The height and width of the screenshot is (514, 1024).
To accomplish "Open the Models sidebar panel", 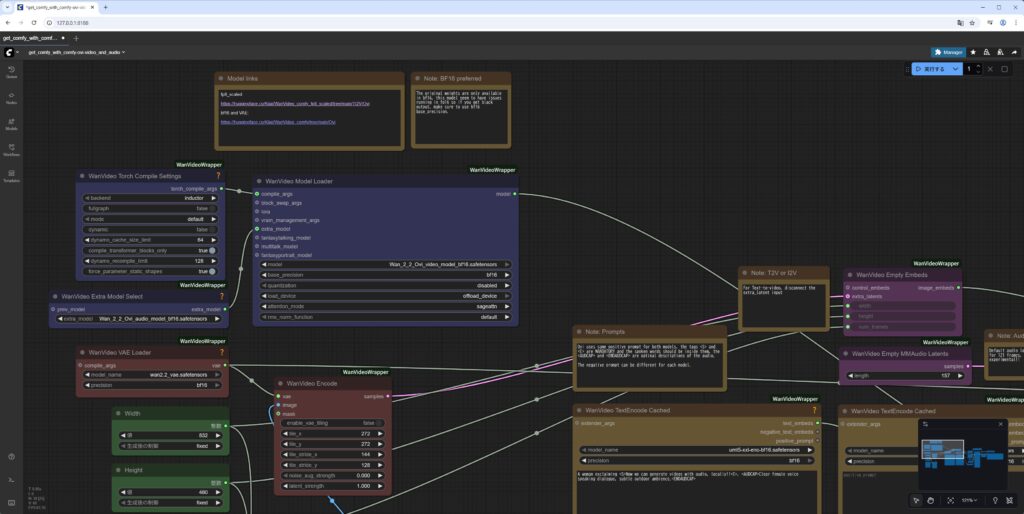I will (x=11, y=124).
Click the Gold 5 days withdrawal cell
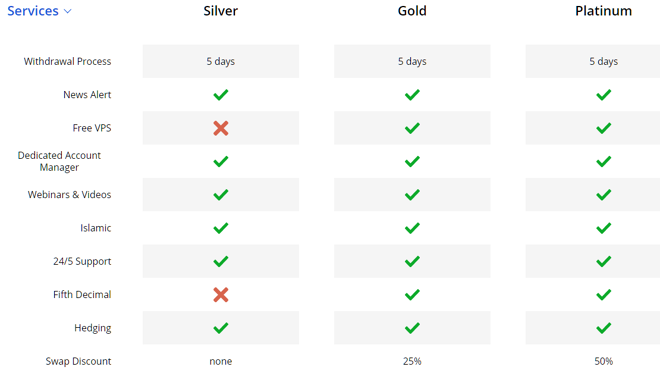 pos(412,61)
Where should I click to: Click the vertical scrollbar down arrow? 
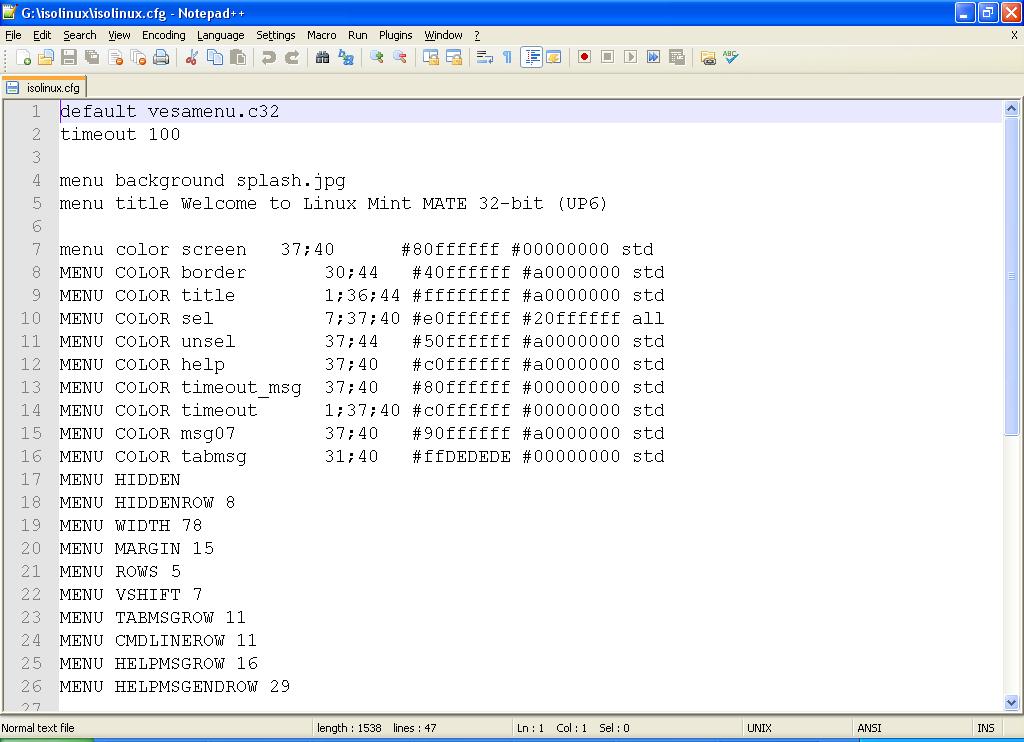click(x=1011, y=702)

* EXERCISE OBJECTIVE *
What do the lines above say from the line containing "Click the Gold 5 days withdrawal cell" through the last line? Quote them exactly, both ends included, and leave out the pictures.

* RESULT *
Click the Gold 5 days withdrawal cell
 pos(412,61)
Where should I click to: Click the vertical scrollbar down arrow? 
click(x=1011, y=702)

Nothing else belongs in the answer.